→ **The problem**
Check every line below for the string "timestamp", and copy the lines that contain it.

[Source data]
• • • • • • •

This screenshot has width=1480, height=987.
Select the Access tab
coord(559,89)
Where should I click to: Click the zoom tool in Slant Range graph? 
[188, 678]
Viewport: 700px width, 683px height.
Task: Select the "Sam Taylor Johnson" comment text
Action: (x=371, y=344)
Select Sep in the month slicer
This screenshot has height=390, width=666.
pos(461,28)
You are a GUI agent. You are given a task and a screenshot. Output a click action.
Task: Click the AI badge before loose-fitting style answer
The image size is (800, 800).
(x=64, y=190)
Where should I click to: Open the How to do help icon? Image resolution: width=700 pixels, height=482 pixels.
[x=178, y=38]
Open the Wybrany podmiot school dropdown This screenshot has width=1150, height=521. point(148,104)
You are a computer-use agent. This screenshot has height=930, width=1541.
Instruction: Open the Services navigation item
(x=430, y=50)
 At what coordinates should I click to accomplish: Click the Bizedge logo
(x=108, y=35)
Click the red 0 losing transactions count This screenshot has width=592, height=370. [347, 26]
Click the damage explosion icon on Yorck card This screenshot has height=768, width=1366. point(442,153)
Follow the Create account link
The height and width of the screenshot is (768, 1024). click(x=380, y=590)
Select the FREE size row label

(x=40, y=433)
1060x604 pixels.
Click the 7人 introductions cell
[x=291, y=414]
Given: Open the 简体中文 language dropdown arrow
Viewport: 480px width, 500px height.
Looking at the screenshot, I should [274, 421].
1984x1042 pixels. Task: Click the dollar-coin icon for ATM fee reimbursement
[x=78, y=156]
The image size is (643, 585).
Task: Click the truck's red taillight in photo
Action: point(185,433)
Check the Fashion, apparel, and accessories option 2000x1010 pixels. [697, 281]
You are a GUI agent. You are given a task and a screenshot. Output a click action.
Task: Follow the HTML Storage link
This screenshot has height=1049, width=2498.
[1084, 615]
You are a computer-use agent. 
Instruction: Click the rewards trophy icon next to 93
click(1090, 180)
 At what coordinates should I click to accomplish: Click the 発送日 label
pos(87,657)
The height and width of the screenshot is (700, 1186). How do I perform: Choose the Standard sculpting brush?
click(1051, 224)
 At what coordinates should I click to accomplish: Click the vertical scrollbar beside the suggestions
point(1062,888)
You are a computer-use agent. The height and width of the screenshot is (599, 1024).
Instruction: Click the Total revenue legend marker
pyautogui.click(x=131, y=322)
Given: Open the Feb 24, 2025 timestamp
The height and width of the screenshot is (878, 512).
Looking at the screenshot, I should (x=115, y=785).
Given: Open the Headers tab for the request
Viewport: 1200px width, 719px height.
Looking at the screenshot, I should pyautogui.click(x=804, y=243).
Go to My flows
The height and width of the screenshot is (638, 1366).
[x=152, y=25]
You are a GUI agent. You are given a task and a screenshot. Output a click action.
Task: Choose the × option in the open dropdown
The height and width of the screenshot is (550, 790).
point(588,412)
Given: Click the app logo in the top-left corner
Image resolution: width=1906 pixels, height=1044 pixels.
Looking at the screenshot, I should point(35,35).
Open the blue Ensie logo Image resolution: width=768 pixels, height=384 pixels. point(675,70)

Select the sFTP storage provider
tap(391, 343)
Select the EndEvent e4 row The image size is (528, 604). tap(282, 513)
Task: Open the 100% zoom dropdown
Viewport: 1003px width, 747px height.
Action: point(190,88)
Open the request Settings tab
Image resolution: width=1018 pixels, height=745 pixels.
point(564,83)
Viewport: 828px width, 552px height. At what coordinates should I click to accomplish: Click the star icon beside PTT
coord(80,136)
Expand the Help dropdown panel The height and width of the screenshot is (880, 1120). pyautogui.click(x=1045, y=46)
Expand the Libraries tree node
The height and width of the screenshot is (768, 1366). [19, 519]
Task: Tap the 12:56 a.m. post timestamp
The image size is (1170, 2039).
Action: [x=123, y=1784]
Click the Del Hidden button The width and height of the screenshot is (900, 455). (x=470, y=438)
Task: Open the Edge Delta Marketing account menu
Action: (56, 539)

• • • • • • •

→ **Answer section**
Given: Open the Feb 24, 2025 timestamp
Task: Tap the 12:56 a.m. post timestamp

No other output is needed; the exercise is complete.